| Assigned task |
Below are records; reproduce exactly the lines from the first through the one containing "This screenshot has height=566, width=611.".

++++ Given records

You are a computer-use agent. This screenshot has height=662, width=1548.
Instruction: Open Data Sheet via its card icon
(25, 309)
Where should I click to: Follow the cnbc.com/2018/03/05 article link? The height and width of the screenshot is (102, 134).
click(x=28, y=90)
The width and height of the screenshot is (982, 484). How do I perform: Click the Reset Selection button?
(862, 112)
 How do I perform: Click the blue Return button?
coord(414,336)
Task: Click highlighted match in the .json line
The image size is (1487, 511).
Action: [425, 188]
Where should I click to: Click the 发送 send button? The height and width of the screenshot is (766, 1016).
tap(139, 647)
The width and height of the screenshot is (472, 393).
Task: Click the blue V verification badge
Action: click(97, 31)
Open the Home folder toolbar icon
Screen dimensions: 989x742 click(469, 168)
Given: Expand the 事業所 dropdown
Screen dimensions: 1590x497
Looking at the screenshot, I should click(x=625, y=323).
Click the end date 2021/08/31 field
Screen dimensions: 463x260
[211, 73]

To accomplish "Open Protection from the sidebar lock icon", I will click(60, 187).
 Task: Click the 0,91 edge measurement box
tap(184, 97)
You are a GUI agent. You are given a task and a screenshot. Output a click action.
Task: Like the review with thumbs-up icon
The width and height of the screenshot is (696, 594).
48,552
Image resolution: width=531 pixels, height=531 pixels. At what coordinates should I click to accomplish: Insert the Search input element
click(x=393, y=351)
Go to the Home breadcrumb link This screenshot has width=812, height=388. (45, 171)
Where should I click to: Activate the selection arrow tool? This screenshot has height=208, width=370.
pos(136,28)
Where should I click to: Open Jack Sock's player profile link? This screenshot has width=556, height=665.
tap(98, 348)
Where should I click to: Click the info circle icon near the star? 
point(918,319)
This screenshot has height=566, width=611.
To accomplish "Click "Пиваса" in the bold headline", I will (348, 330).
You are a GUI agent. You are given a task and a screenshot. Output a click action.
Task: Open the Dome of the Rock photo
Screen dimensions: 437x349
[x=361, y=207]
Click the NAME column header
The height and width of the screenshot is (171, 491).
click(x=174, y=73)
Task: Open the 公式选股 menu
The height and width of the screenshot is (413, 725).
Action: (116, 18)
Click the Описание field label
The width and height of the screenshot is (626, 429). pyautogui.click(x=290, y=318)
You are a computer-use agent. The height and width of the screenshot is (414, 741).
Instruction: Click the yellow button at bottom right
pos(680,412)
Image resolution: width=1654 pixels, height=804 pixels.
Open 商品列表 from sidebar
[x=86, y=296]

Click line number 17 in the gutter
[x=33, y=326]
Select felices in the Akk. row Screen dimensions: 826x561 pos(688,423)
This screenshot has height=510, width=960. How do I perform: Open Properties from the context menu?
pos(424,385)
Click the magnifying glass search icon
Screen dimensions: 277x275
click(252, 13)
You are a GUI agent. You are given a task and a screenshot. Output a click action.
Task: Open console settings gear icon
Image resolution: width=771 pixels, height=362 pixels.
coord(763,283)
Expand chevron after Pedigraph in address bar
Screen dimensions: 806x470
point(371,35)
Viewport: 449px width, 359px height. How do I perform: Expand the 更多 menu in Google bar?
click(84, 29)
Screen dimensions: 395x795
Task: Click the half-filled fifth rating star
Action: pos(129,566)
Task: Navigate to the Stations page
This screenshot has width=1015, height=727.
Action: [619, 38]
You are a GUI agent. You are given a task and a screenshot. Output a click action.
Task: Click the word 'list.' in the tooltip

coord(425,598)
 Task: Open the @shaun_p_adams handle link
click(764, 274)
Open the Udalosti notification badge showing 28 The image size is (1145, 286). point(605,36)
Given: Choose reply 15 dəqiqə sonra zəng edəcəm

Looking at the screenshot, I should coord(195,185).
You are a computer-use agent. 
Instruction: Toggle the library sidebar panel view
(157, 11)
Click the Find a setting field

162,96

++++++++

| The completed task |
You are a computer-use agent. This screenshot has height=662, width=1548.
Instruction: Open Data Sheet via its card icon
(25, 309)
Where should I click to: Follow the cnbc.com/2018/03/05 article link? The height and width of the screenshot is (102, 134).
click(x=28, y=90)
The width and height of the screenshot is (982, 484). How do I perform: Click the Reset Selection button?
(862, 112)
 How do I perform: Click the blue Return button?
coord(414,336)
Task: Click highlighted match in the .json line
The image size is (1487, 511).
Action: [425, 188]
Where should I click to: Click the 发送 send button? The height and width of the screenshot is (766, 1016).
tap(139, 647)
The width and height of the screenshot is (472, 393).
Task: Click the blue V verification badge
Action: click(97, 31)
Open the Home folder toolbar icon
Screen dimensions: 989x742 click(469, 168)
Given: Expand the 事業所 dropdown
Screen dimensions: 1590x497
Looking at the screenshot, I should click(x=625, y=323).
Click the end date 2021/08/31 field
Screen dimensions: 463x260
[211, 73]

To accomplish "Open Protection from the sidebar lock icon", I will click(60, 187).
 Task: Click the 0,91 edge measurement box
tap(184, 97)
You are a GUI agent. You are given a task and a screenshot. Output a click action.
Task: Like the review with thumbs-up icon
The width and height of the screenshot is (696, 594).
48,552
Image resolution: width=531 pixels, height=531 pixels. At what coordinates should I click to accomplish: Insert the Search input element
click(x=393, y=351)
Go to the Home breadcrumb link This screenshot has width=812, height=388. (45, 171)
Where should I click to: Activate the selection arrow tool? This screenshot has height=208, width=370.
pos(136,28)
Where should I click to: Open Jack Sock's player profile link? This screenshot has width=556, height=665.
tap(98, 348)
Where should I click to: Click the info circle icon near the star? 
point(918,319)
This screenshot has height=566, width=611.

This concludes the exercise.